Las más diversas legislaciones, en naciones de diversa matriz económica, grado de desarrollo y ubicación geográfica, han dado cuenta de esta importancia y se ocupan, por igual, del tema del suelo, planificando y regulando su uso, estableciendo requisitos para su urbanización, reservando espacios para fines públicos y vivienda social, buscando evitar y sancionar la especulación y, en general, asignando al Estado y sus órganos un rol relevante en la consecución de estos fines.
Chile, por el contrario, optó por el camino diverso. En los 70, con la dictadura, se liberalizó su mercado. Ello significó disminuir las trabas a su adquisición por particulares, flexibilizar las normas sobre su uso, reducir las condiciones para su edificabilidad y minimizar el rol garante y regulador del sector público.
Como resultado, nuestro país es hoy el paraíso de la inversión en suelo. Cualquiera compra indiscriminadamente, acumula, espera que el precio suba y edifica, o vende, quedándose casi en forma íntegra con la plusvalía, vale decir, el mayor valor obtenido entre la compra y la venta. La inexistencia de impuestos significativos y de otras herramientas de captura de éstos, hace que los particulares retengan para sí utilidades que en muchas partes del mundo son compartidas con la ciudad.
La razón es obvia. Generalmente, no fue la acción del privado dueño lo que motivó el alza en el precio, sino, en este caso, decisiones estatales para ampliar la red vial, llevar servicios como escuelas, salud, seguridad pública, iluminación, metro y otras las que generaron esa diferencia de valor.

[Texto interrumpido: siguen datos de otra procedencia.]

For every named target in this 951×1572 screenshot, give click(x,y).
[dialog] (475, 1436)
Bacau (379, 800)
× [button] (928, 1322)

La reforma tributaria en su versión original contenía instrumentos que apuntaban a combatir la especulación, favoreciendo la rotación de terrenos, compartir las plusvalías y desfavorecer la expansión del radio urbano. Se gravaba con IVA los loteos y se mejoraba la normativa sobre tributación de las ganancias de capital en los bienes raíces, dejando un margen exento bastante amplio -de 8.000 UF- para la enajenación del bien que constituyera la habitación de una familia.
En la discusión, el gobierno retrocedió en estos puntos. En la Comisión de Hacienda renunció a gravar con IVA y calificar de venta habitual la subdivisión de predios y su posterior venta en lotes. Antes, en el protocolo, aceptó no modificar la situación de las ganancias de capital de bienes adquiridos antes de 2004 y flexibilizó la exención, permitiendo cualquier número de enajenaciones y utilizar diversas fórmulas para determinar el precio de adquisición, que significan comenzar a computar las plusvalías desde la vigencia de la norma.
Una vez más fuimos derrotados. Se perdió una gran oportunidad, no tanto en lo recaudatorio, sino mucho más que eso, en sentar las bases para la construcción de una ciudad más sustentable y armónica.